Les jurys citoyens de Ségolène Royal font couler beaucoup d'encre (par exemple ici). Ils suscitent en général beaucoup d'hostilité, mais on sent, même chez les plus critiques, l'intuition que derrière cette proposition, il y a une vraie question : les citoyens ne se sentent plus vraiment ou pas complètement représentés. Sans aller jusqu'à dire que notre démocratie est en crise, les symptomes d'un mal-être sont nombreux :
- la dispersion des voix lors du premier tour de la précédente élection présidentielle sur une myriade de petits candidats, l'importance des abstentions et le nombre élevé de gens qui ne sont pas inscrits sur les listes électorales indique que beaucoup ne se reconnaissent pas dans les candidats et dans leurs programmes,
- la crispation à l'égard de l'Europe que personne ne juge vraiment démocratique (pour avoir essayé il y a quelques années de le montrer dans un document qui m'avait été commandé par la Commission je peux témoigner qu'il faut beaucoup se creuser les méninges pour trouver les institutions européennes démocratiques au sens classique du mot) témoigne de l'exaspération de beaucoup à l'égard de ces systèmes où l'on se préoccupe moins des désirs des citoyens que des rapports de force entre groupes de pression et lobbies.
Notre politique se fait aujourd'hui au croisement de quatre sources :
- les sondages qui auscultent régulièrement l'opinion,
- les avis d'experts,
- les élections,
- l'action de communication des lobbies et groupes de pression.
En introduisant des jurys citoyens, Ségolène Royal en propose une nouvelle. Ces jurys seraient, nous dit-elle, composés de gens tirés au sort (un peu à la manière des jurys d'assise ou des responsables de la cité dans l'antiquité grecque). Elle a précisé que les jurys n'étaient pas forcément là pour condamner (elle a, à ce propos, fait allusion aux jurys littéraires). On peut compléter :
- ils ne seraient pas représentatifs de l'opinion comme le sont les sondages,
- ils n'auraient pas la compétence des experts,
- ils n'auraient pas la légitimité des élus,
- ils n'auraient pas les intérêts des lobbies.

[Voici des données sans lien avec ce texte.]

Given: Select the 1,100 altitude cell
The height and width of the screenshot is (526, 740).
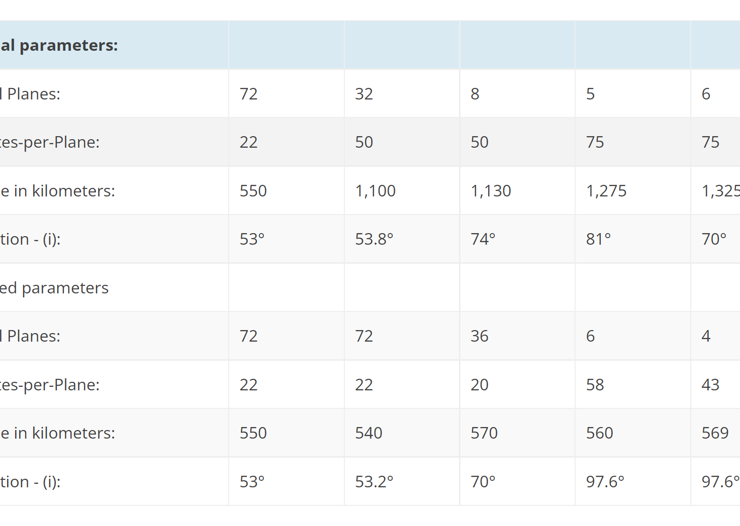Looking at the screenshot, I should 402,191.
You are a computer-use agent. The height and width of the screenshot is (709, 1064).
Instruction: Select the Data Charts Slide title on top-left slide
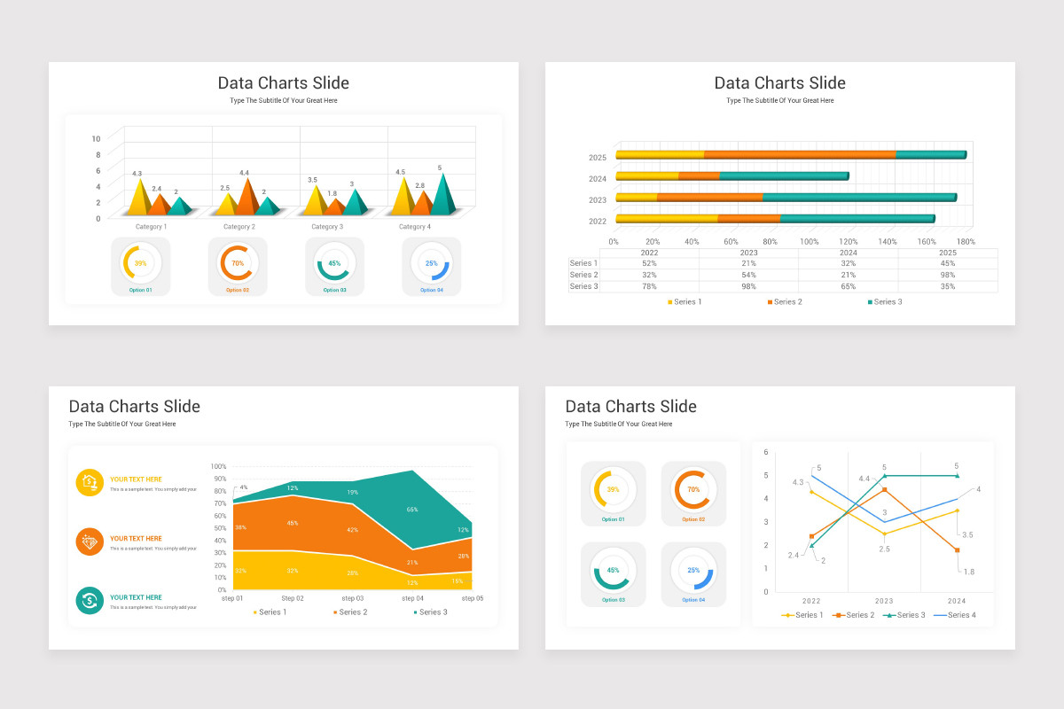[x=284, y=82]
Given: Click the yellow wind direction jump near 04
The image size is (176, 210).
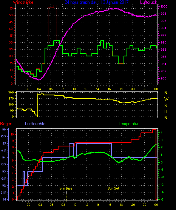Looking at the screenshot, I should click(38, 105).
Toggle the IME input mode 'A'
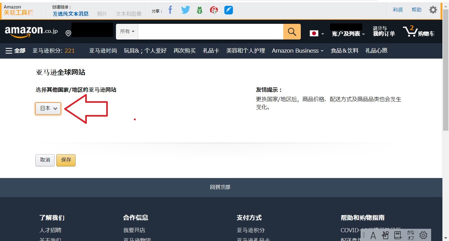The image size is (449, 241). 373,235
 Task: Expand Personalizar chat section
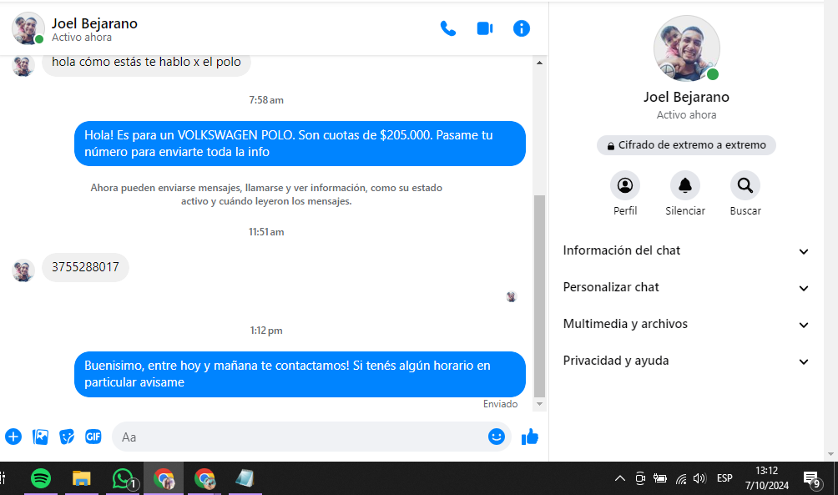pos(686,287)
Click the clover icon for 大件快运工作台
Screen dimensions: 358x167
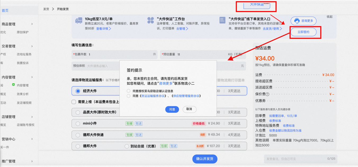coord(151,20)
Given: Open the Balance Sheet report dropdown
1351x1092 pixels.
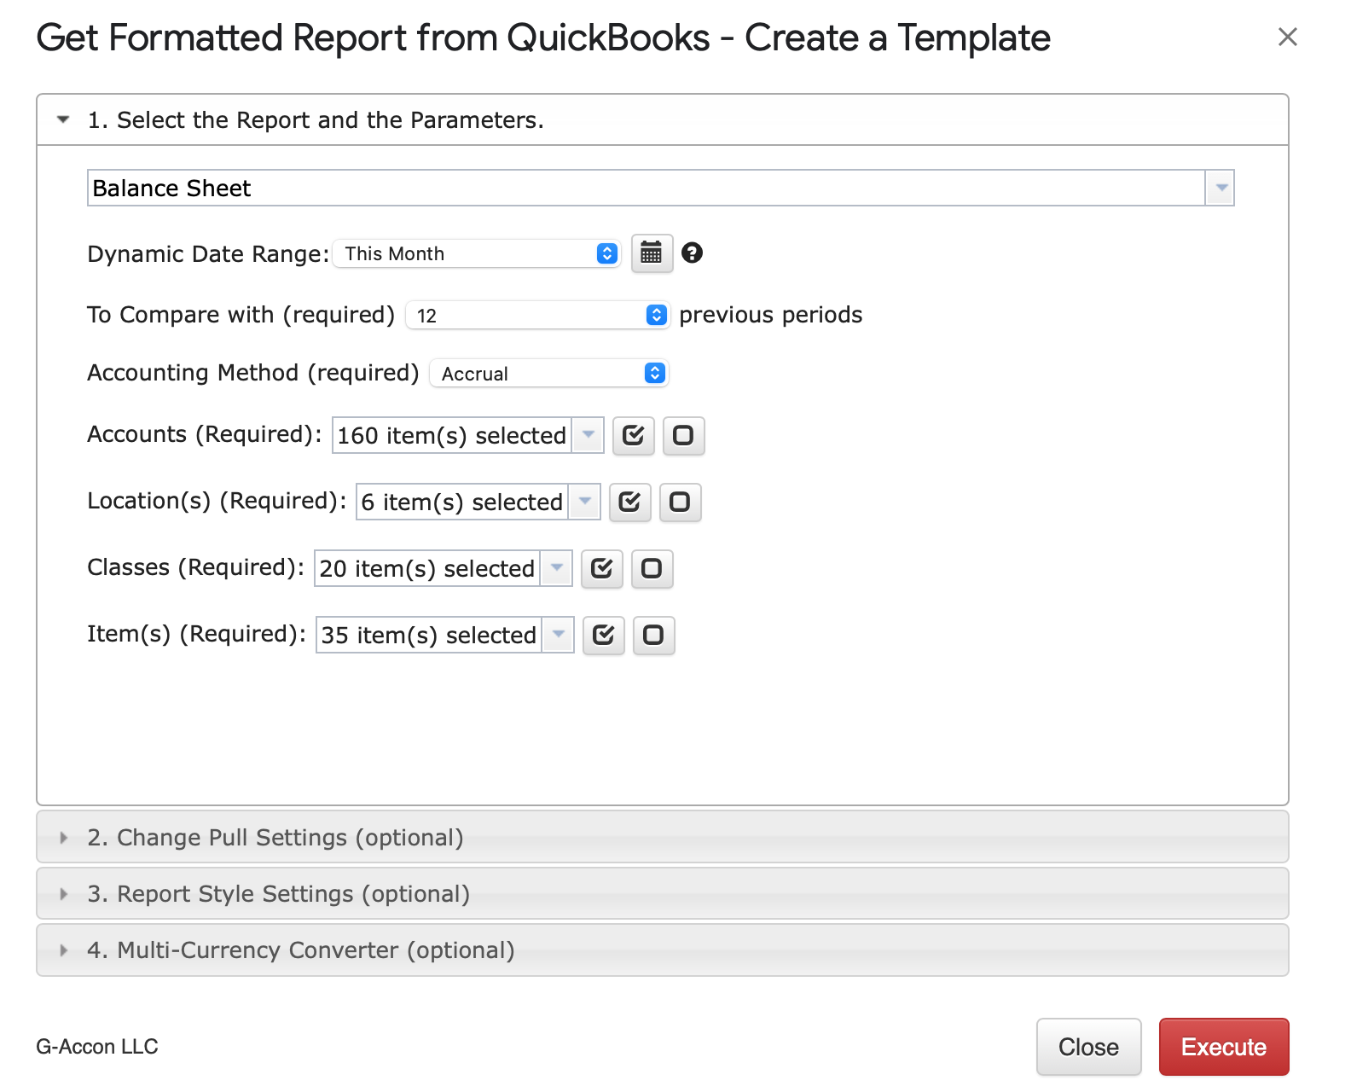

Est-ce que cela les déconsidère? pas forcément. Ces jurys me rappellent ces assemblées réunies sous un voile d'ignorance qu'imaginait John Rawls pour créer une société juste. Des gens qui ne sachant pas ce que serait leur place dans la société qu'ils concevaient ne pouvaient que concevoir une société juste. Utopie? Sans doute, mais qui met le doigt là où cela fait mal : le sentiment d'impuissance et d'injustice de beaucoup de citoyens qui ont le sentiment que la politique se fait en dehors d'eux et que les décisions prises le sont sans souci de la justice.
1 commentaire:
Je suis d’accord avec Segolene Royal; L’action des élus a besoin d’être contrôlée. C’est une évidence et comme toute évidence la proposition de Madame Royal se situe au-dessus du clivage droite gauche; ce qui me convient assez bien. Cependant la proposition de madame Royal pose des questions sans apporter les solutions. Comment organiser ce contrôle citoyen sans le dénaturer, comment l’installer dans la durée, comment passer outre le désintérêt du citoyen de base pour la chose publique ? Le contrôle des élus par l’électeur c’est ni plus ni moins que l’exercice de la souveraineté par le peuple. Souveraineté confisquée par les élites et les élus. Le rétablissement de la souveraineté populaire à l’intérieur et le rétablissement de la souveraineté nationale à l’extérieur sont des priorités qui exigeront un effort constant.
Les outils juridiques pour organiser la démocratie de proximité existent. Je prends pour exemple les articles L.2141-1, L.2142-1, 3, 4, et L.2143-2 du code général des collectivités territoriales. Mais qui s’en souci ? Il faut par exemple réformer le code des collectivités locales pour redonner aux conseillers municipaux l’espace qu’ils n’auraient jamais du perdre. C’est n'est pas normal qu’un conseiller s’abstienne systématiquement d’intervenir en conseil municipal sous prétexte qu’il a été élu sur la liste du Maire !!